[Click-target data]
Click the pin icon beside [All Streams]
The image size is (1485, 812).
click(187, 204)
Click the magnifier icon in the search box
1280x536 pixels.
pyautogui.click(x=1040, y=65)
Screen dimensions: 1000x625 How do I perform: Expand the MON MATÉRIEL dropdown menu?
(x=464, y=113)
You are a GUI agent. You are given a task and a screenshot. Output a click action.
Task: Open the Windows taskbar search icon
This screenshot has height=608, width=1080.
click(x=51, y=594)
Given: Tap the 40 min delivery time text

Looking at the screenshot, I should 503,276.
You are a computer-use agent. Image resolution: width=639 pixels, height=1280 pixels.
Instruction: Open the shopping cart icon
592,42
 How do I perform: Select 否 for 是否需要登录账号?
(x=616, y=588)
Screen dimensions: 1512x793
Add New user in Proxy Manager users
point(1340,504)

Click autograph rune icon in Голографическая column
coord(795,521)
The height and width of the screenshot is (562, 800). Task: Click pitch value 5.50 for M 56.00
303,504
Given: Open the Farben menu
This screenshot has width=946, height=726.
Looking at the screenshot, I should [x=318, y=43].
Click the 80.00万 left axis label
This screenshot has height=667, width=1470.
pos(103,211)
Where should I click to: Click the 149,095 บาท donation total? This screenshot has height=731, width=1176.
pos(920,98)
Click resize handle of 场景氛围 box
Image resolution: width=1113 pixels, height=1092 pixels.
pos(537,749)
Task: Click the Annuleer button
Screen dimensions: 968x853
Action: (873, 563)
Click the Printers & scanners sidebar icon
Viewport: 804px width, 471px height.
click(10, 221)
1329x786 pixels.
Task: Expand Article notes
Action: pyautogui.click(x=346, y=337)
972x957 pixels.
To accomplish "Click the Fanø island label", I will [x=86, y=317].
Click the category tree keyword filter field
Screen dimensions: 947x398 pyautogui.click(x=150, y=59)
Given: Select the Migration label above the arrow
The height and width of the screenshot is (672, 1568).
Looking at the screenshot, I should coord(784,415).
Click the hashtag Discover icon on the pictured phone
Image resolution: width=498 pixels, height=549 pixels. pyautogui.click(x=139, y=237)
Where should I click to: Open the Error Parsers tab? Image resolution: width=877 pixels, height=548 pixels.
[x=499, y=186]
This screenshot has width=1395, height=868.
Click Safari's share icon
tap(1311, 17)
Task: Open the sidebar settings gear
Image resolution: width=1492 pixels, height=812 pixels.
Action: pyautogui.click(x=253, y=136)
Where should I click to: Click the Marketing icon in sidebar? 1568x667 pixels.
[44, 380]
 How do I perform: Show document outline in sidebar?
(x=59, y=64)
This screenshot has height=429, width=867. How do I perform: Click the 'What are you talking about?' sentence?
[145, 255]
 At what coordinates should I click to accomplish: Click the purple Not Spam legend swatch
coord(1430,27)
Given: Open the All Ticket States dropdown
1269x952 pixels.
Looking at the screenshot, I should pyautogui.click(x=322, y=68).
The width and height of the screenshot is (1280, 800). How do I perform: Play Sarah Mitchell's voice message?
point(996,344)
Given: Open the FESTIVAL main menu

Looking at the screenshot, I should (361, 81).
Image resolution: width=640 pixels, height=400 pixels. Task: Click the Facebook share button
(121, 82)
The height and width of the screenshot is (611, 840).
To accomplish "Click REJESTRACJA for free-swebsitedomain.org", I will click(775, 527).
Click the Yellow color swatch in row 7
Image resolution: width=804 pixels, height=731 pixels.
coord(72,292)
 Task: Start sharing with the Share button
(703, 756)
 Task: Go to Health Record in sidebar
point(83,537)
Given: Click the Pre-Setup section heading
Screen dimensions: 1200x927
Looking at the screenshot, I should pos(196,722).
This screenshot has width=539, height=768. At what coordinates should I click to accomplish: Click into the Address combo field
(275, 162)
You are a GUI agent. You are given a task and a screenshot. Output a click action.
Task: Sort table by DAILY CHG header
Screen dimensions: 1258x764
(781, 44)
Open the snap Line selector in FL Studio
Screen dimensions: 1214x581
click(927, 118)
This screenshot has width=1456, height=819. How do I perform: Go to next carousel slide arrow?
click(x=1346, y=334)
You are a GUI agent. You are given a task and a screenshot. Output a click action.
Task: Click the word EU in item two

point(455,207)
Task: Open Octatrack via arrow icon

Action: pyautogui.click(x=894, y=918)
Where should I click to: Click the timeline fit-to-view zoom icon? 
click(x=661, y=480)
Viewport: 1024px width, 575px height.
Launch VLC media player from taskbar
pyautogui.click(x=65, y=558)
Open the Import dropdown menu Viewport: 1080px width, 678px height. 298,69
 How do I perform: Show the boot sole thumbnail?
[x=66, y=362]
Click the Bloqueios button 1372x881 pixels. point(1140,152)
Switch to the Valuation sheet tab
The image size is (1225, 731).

Written task:
Can you reproduce every one of the rows above, word for word?

Correct answer:
Click the pin icon beside [All Streams]
The image size is (1485, 812).
click(187, 204)
Click the magnifier icon in the search box
1280x536 pixels.
pyautogui.click(x=1040, y=65)
Screen dimensions: 1000x625 How do I perform: Expand the MON MATÉRIEL dropdown menu?
(x=464, y=113)
You are a GUI agent. You are given a task and a screenshot. Output a click action.
Task: Open the Windows taskbar search icon
This screenshot has height=608, width=1080.
click(x=51, y=594)
Given: Tap the 40 min delivery time text

Looking at the screenshot, I should 503,276.
You are a computer-use agent. Image resolution: width=639 pixels, height=1280 pixels.
Instruction: Open the shopping cart icon
592,42
 How do I perform: Select 否 for 是否需要登录账号?
(x=616, y=588)
Screen dimensions: 1512x793
Add New user in Proxy Manager users
point(1340,504)

Click autograph rune icon in Голографическая column
coord(795,521)
The height and width of the screenshot is (562, 800). Task: Click pitch value 5.50 for M 56.00
303,504
Given: Open the Farben menu
This screenshot has width=946, height=726.
Looking at the screenshot, I should [x=318, y=43].
Click the 80.00万 left axis label
This screenshot has height=667, width=1470.
pos(103,211)
Where should I click to: Click the 149,095 บาท donation total? This screenshot has height=731, width=1176.
pos(920,98)
Click resize handle of 场景氛围 box
Image resolution: width=1113 pixels, height=1092 pixels.
pos(537,749)
Task: Click the Annuleer button
Screen dimensions: 968x853
Action: (873, 563)
Click the Printers & scanners sidebar icon
Viewport: 804px width, 471px height.
click(10, 221)
1329x786 pixels.
Task: Expand Article notes
Action: pyautogui.click(x=346, y=337)
972x957 pixels.
To accomplish "Click the Fanø island label", I will [x=86, y=317].
Click the category tree keyword filter field
Screen dimensions: 947x398 pyautogui.click(x=150, y=59)
Given: Select the Migration label above the arrow
The height and width of the screenshot is (672, 1568).
Looking at the screenshot, I should coord(784,415).
Click the hashtag Discover icon on the pictured phone
Image resolution: width=498 pixels, height=549 pixels. pyautogui.click(x=139, y=237)
Where should I click to: Open the Error Parsers tab? Image resolution: width=877 pixels, height=548 pixels.
[x=499, y=186]
This screenshot has width=1395, height=868.
Click Safari's share icon
tap(1311, 17)
Task: Open the sidebar settings gear
Image resolution: width=1492 pixels, height=812 pixels.
Action: pyautogui.click(x=253, y=136)
Where should I click to: Click the Marketing icon in sidebar? 1568x667 pixels.
[44, 380]
 How do I perform: Show document outline in sidebar?
(x=59, y=64)
This screenshot has height=429, width=867. How do I perform: Click the 'What are you talking about?' sentence?
[145, 255]
 At what coordinates should I click to accomplish: Click the purple Not Spam legend swatch
coord(1430,27)
Given: Open the All Ticket States dropdown
1269x952 pixels.
Looking at the screenshot, I should pyautogui.click(x=322, y=68).
The width and height of the screenshot is (1280, 800). How do I perform: Play Sarah Mitchell's voice message?
point(996,344)
Given: Open the FESTIVAL main menu

Looking at the screenshot, I should (361, 81).
Image resolution: width=640 pixels, height=400 pixels. Task: Click the Facebook share button
(121, 82)
The height and width of the screenshot is (611, 840).
To accomplish "Click REJESTRACJA for free-swebsitedomain.org", I will click(775, 527).
Click the Yellow color swatch in row 7
Image resolution: width=804 pixels, height=731 pixels.
coord(72,292)
 Task: Start sharing with the Share button
(703, 756)
 Task: Go to Health Record in sidebar
point(83,537)
Given: Click the Pre-Setup section heading
Screen dimensions: 1200x927
Looking at the screenshot, I should pos(196,722).
This screenshot has width=539, height=768. At what coordinates should I click to accomplish: Click into the Address combo field
(275, 162)
You are a GUI agent. You are given a task and a screenshot. Output a click action.
Task: Sort table by DAILY CHG header
Screen dimensions: 1258x764
(781, 44)
Open the snap Line selector in FL Studio
Screen dimensions: 1214x581
click(927, 118)
This screenshot has width=1456, height=819. How do I perform: Go to next carousel slide arrow?
click(x=1346, y=334)
You are a GUI agent. You are given a task and a screenshot. Output a click action.
Task: Click the word EU in item two

point(455,207)
Task: Open Octatrack via arrow icon

Action: pyautogui.click(x=894, y=918)
Where should I click to: Click the timeline fit-to-view zoom icon? 
click(x=661, y=480)
Viewport: 1024px width, 575px height.
Launch VLC media player from taskbar
pyautogui.click(x=65, y=558)
Open the Import dropdown menu Viewport: 1080px width, 678px height. 298,69
 How do I perform: Show the boot sole thumbnail?
[x=66, y=362]
Click the Bloqueios button 1372x881 pixels. point(1140,152)
Switch to the Valuation sheet tab
The image size is (1225, 731).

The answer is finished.